Le Boeing 787 ( The Dreamliner)
C'est plutôt un cauchemar

Les livraisons de Boeing affectées par la grève ?

C’est pratique, les grèves. Dans l’aéronautique, un bon vieux conflit social fournit à la fois un coupable idéal -les syndicats- et une excuse en béton -la grève- pour justifier des retards déjà actés en interne, et qui auraient eu bien du mal à passer autrement. Boeing l’a bien compris, en désignant la grève de 58 jours de ses mécaniciens comme cause principale de ses nouveaux retards.
Un peu facile: personne ne croyait plus aux dates avancées par l’avionneur américain pour son nouveau long-courrier B787 "Dreamliner", à savoir un premier vol avant fin 2008, et des premières livraisons mi-2009. Un sous-traitant français de Boeing interrogé par Challenges envisageait un premier vol de l’appareil au mois d’avril 2009, "dans le meilleur des cas". Le nouveau long courrier va donc certainement battre allègrement le record du plus grand laps de temps entre la sortie d’usine et le premier vol d’un avion commercial : 21 mois, si l’engin vole bien au printemps.

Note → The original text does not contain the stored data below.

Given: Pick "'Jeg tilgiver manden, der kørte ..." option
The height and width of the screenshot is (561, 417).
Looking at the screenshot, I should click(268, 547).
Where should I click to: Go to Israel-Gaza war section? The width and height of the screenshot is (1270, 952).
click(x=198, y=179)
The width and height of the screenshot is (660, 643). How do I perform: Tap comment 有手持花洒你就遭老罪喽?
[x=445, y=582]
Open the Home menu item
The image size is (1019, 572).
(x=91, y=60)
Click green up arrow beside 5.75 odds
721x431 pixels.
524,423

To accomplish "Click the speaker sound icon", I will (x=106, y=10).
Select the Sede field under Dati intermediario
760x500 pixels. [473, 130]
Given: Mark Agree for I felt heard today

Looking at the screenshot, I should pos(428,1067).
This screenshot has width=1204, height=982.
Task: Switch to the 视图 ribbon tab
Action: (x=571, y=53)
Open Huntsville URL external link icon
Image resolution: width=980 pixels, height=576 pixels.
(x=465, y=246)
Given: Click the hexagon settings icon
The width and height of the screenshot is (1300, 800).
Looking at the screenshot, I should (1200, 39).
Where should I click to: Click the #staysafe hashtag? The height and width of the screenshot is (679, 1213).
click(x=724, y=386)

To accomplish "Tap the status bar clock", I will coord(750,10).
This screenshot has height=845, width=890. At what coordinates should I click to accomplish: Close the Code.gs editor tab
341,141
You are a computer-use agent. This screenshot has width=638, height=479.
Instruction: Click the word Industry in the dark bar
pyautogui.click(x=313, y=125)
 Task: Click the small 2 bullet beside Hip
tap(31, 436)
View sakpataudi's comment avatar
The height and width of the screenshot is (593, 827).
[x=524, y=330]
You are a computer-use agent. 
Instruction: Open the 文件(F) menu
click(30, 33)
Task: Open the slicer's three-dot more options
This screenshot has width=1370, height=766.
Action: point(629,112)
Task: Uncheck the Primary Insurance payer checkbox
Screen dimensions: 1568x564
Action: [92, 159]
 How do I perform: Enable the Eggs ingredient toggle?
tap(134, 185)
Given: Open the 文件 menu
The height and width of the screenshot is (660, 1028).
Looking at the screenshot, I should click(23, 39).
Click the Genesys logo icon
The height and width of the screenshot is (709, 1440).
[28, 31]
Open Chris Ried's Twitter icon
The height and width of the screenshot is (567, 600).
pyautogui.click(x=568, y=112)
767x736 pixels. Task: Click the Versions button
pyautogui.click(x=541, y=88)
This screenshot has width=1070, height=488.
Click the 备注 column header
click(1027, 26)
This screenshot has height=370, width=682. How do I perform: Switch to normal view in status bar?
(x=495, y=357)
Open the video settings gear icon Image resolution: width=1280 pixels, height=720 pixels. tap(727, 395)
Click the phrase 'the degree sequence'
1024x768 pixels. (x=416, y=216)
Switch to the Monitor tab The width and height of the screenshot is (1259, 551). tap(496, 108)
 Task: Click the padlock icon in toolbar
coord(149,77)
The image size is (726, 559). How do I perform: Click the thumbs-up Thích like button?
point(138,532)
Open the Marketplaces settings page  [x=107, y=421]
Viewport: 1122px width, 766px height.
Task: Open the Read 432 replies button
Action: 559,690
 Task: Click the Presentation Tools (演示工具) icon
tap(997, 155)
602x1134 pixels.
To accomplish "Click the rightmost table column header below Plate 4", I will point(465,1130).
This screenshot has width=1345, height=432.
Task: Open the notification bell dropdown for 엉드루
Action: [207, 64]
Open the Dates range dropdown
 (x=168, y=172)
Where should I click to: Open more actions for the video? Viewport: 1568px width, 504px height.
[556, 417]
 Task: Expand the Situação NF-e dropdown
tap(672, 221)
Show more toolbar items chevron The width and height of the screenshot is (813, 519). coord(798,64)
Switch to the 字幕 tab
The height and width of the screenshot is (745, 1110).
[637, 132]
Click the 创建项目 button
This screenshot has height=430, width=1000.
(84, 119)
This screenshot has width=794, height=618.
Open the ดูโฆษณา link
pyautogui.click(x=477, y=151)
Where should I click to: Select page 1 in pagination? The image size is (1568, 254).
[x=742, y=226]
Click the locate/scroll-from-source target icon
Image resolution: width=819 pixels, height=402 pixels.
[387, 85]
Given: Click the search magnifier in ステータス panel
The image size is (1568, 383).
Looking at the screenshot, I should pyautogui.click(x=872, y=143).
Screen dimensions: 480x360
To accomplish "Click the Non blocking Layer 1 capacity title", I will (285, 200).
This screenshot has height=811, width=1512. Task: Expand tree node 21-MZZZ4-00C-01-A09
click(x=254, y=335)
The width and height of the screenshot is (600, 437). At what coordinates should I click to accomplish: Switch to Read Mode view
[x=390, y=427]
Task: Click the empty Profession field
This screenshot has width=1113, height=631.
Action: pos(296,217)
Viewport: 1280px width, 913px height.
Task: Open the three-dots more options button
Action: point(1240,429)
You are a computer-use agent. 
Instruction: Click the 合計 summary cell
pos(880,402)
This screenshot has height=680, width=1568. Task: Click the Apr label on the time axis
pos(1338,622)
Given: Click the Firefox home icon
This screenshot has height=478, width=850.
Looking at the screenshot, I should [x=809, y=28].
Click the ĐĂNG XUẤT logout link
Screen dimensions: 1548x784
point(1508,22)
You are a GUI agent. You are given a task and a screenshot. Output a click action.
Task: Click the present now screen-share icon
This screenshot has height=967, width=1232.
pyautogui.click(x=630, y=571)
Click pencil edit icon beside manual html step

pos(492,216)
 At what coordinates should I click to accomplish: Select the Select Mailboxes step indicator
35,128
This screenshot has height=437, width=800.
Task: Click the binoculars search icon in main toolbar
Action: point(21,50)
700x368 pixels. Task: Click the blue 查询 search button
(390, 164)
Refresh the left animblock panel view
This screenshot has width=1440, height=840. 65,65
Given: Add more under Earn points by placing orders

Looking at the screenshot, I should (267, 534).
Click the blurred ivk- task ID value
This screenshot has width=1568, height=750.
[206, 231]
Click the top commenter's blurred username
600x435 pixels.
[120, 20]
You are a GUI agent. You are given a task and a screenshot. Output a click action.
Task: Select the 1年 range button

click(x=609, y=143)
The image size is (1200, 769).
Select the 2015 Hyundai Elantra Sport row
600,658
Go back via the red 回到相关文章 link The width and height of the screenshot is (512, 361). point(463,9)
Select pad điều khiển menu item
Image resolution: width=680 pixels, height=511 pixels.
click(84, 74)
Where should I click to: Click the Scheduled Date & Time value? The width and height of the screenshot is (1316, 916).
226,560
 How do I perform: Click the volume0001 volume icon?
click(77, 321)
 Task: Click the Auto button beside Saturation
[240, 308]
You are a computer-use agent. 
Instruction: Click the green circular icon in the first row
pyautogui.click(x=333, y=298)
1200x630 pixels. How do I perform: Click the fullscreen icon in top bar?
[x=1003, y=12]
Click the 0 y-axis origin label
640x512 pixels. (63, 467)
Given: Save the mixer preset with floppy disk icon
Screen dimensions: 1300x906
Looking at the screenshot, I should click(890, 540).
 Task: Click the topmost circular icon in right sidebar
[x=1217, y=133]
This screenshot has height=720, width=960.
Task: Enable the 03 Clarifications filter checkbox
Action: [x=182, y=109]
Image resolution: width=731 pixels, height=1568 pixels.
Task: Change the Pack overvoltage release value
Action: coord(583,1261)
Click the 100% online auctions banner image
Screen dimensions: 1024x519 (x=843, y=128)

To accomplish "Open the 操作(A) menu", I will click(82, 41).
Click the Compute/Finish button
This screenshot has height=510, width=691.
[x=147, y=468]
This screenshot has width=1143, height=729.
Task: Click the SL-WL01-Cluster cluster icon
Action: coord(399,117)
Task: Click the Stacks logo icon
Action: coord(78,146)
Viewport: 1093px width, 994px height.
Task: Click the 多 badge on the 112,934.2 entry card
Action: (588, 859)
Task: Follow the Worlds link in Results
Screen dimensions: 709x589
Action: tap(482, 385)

Pas vraiment une surprise : certains observateurs attentifs avaient bien remarqué que l’appareil présenté lors du très médiatique "roll-out" du 8 juillet 2007 avait été terminé à la hâte. Une "maquette en carton", avaient raillé les mauvaises langues. Boeing a beau avoir mis les bouchées doubles sur le développement de l’appareil, il est confronté à un problème persistant de surpoids et de consommation excessive, qui motive l’inquiétude de clients comme Northwest. L’avionneur devra aussi composer avec des délais incompressibles pour faire certifier cet avion révolutionnaire, composé à 50% de matériaux composites.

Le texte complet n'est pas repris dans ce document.